--- Available records ---

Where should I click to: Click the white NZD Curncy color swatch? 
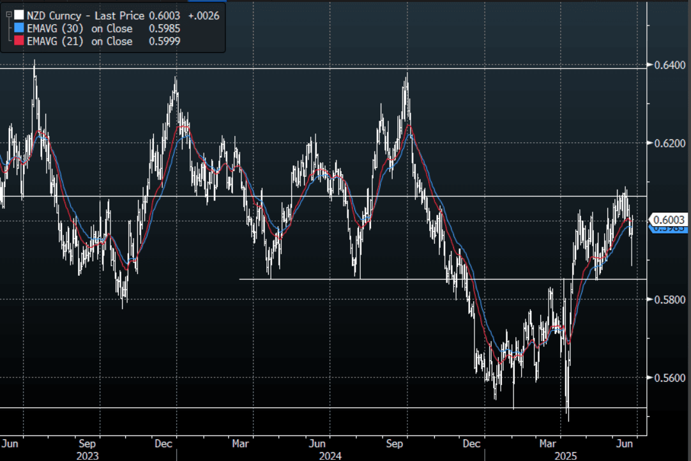click(19, 15)
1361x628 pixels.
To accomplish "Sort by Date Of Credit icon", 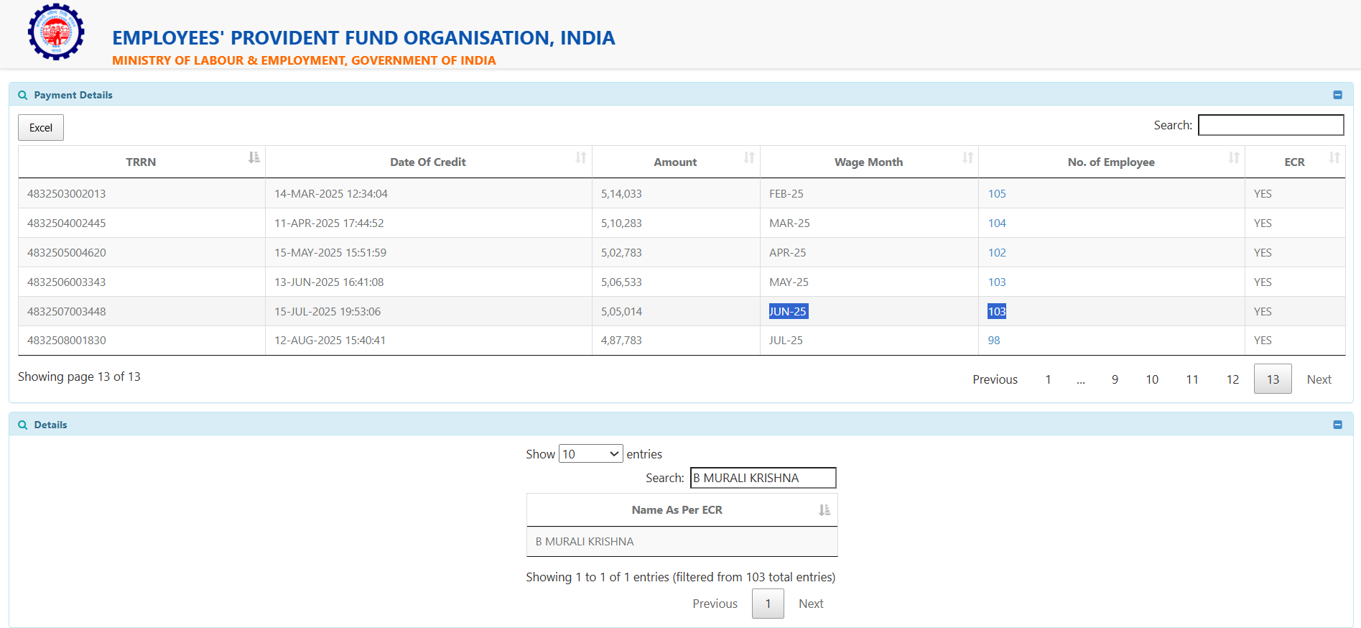I will (580, 158).
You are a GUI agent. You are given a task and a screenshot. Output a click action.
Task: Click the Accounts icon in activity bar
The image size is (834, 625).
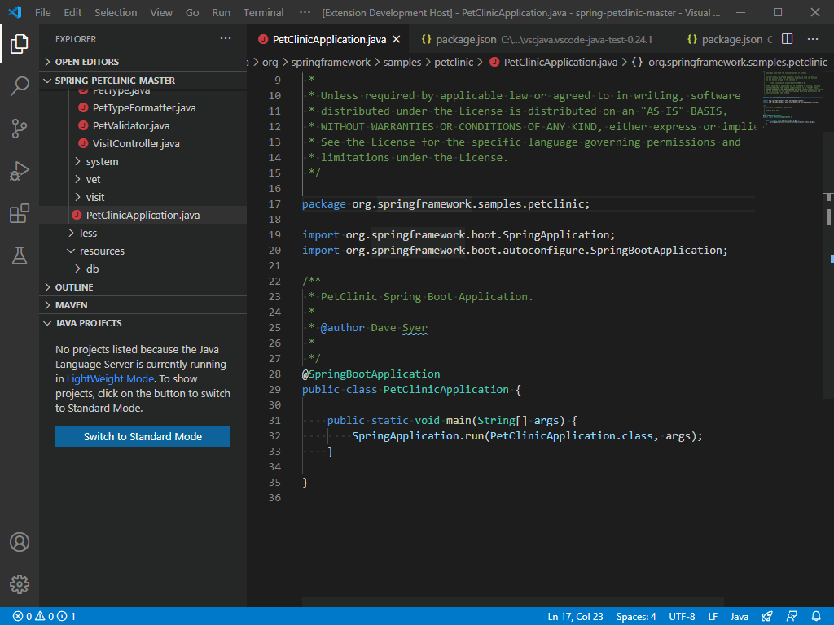[20, 542]
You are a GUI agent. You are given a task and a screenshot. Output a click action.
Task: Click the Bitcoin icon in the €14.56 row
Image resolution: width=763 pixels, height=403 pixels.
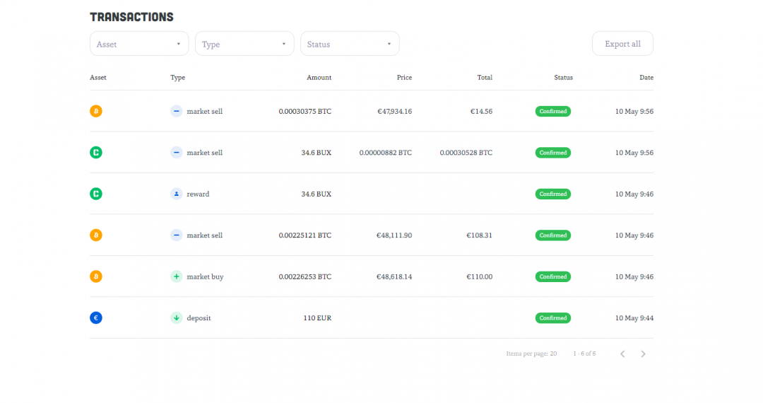point(96,111)
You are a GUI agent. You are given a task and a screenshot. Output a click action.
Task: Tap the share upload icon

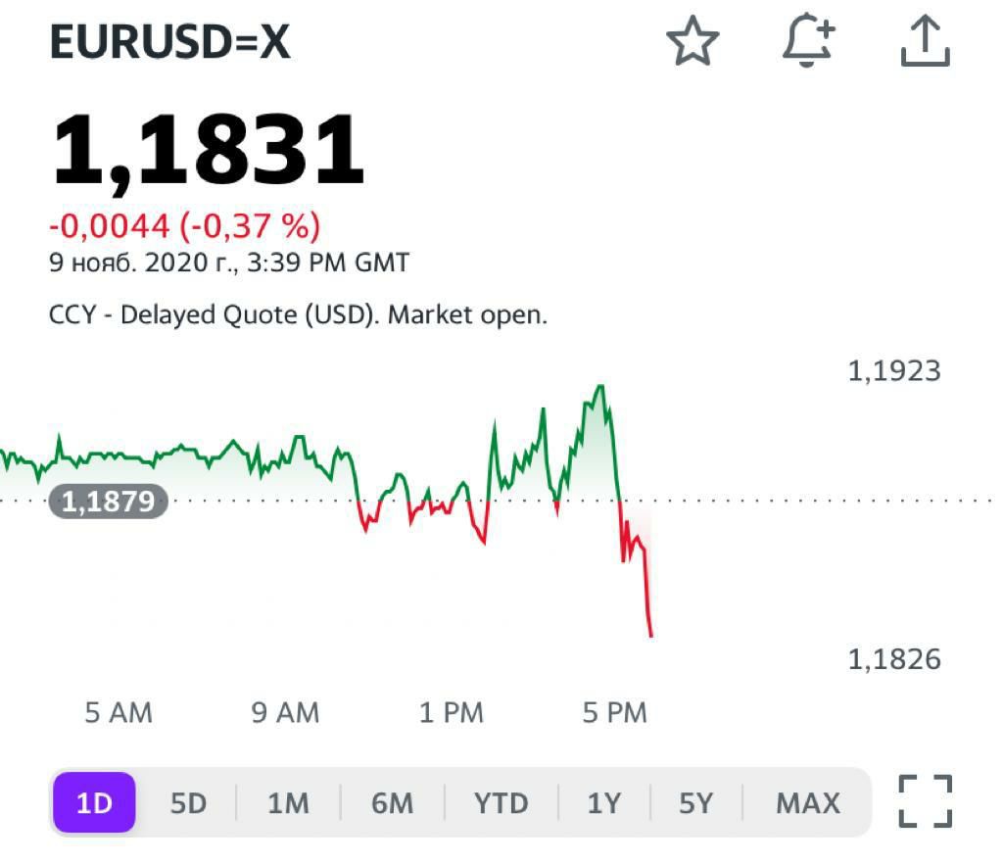click(925, 43)
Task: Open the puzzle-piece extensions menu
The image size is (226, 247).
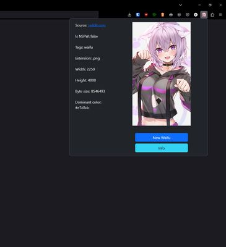Action: pos(212,15)
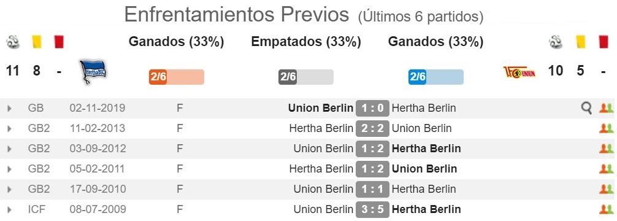Click the 1 : 0 score box
This screenshot has height=221, width=617.
[x=372, y=108]
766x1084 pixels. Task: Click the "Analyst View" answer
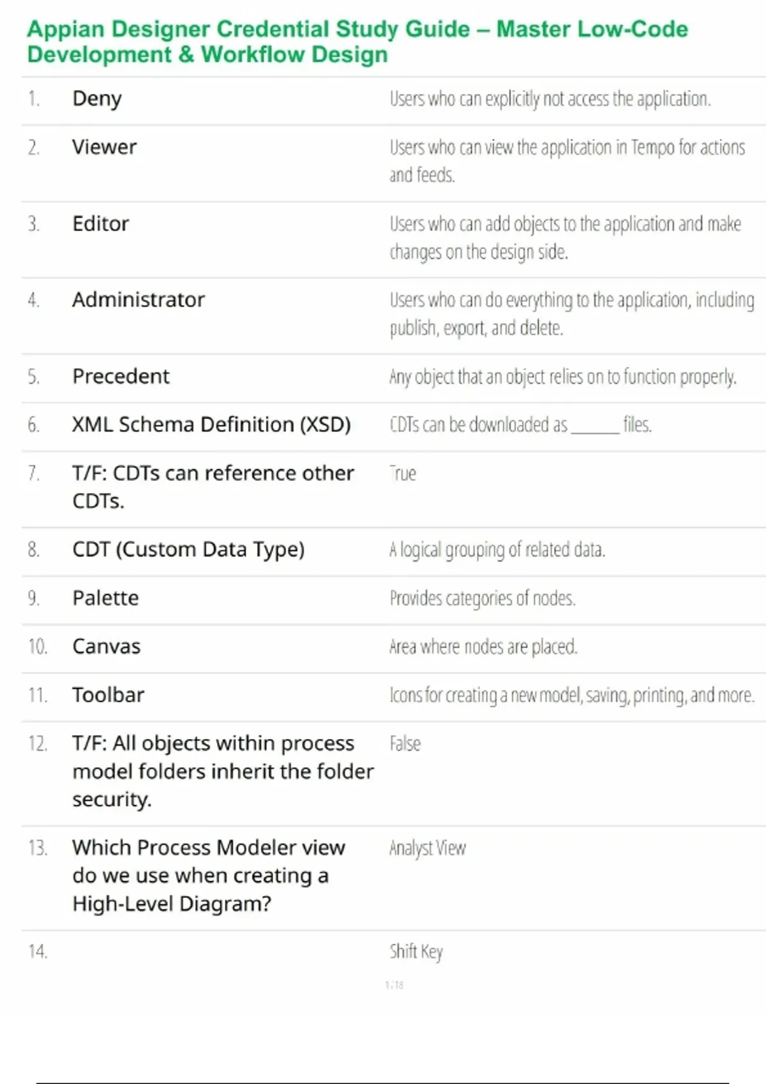click(x=428, y=848)
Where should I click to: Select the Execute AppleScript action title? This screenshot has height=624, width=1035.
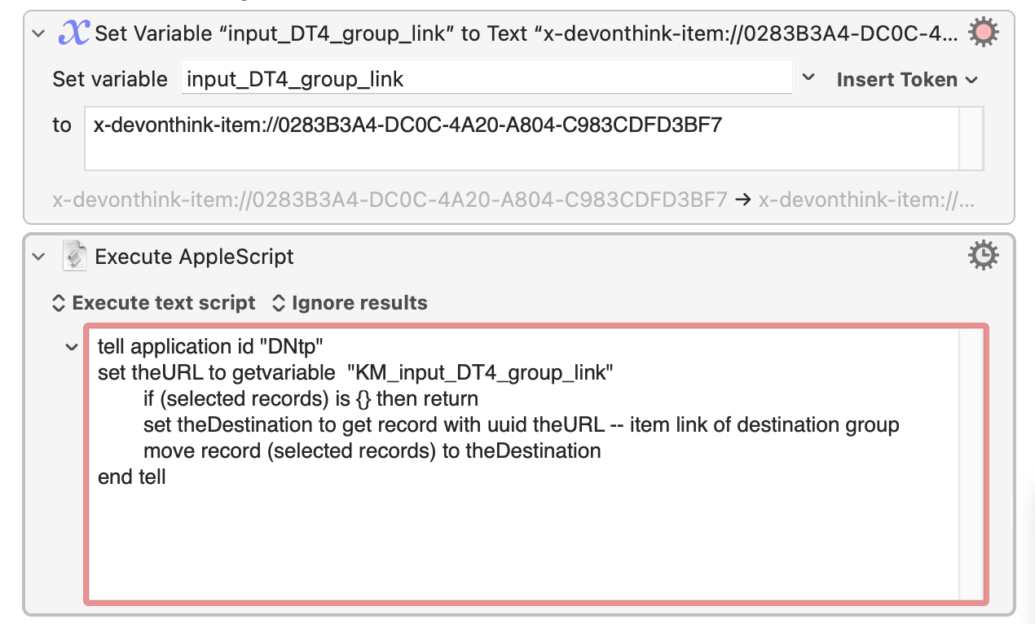[x=195, y=257]
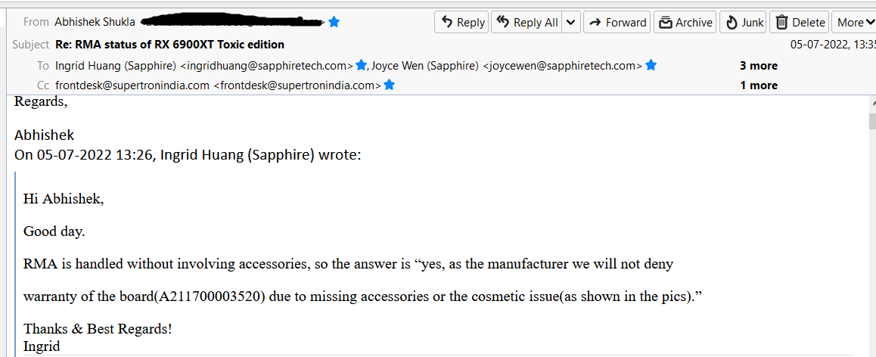Click the star beside Ingrid Huang's address

point(361,66)

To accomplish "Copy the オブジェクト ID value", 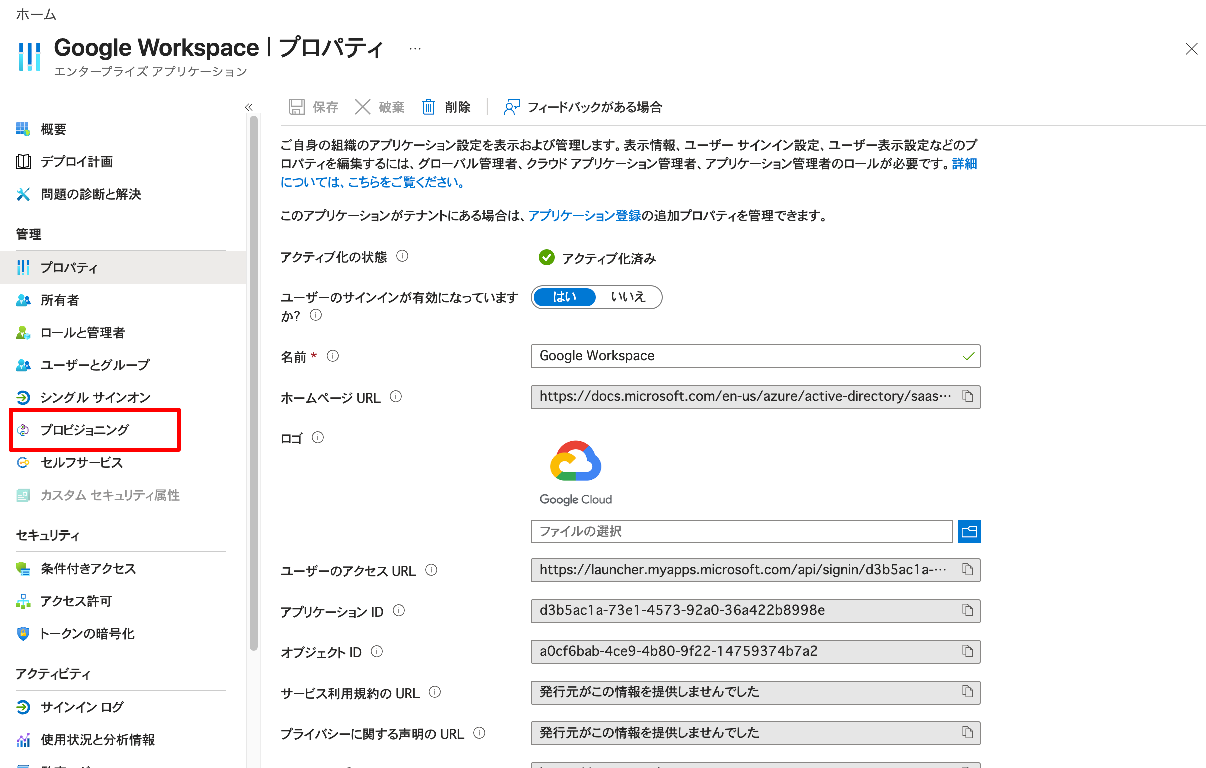I will [968, 651].
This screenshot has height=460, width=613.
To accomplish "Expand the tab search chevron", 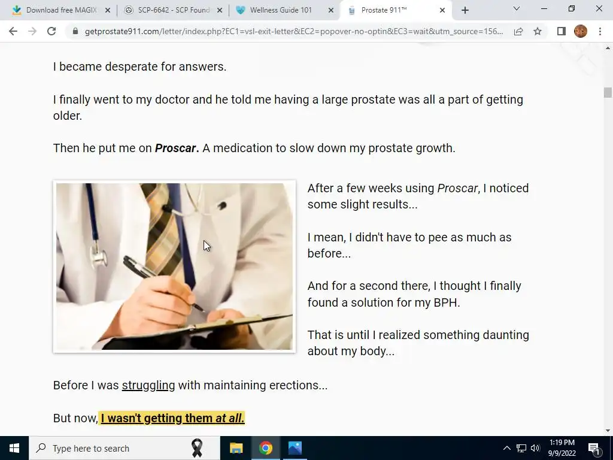I will [517, 8].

---

Collect and copy out each line in the listing above that contains the word "Where".

Answer to this problem ::
Where should I click to: Click the white NZD Curncy color swatch? 
Where should I click to: Select the Execute AppleScript action title? This screenshot has height=624, width=1035.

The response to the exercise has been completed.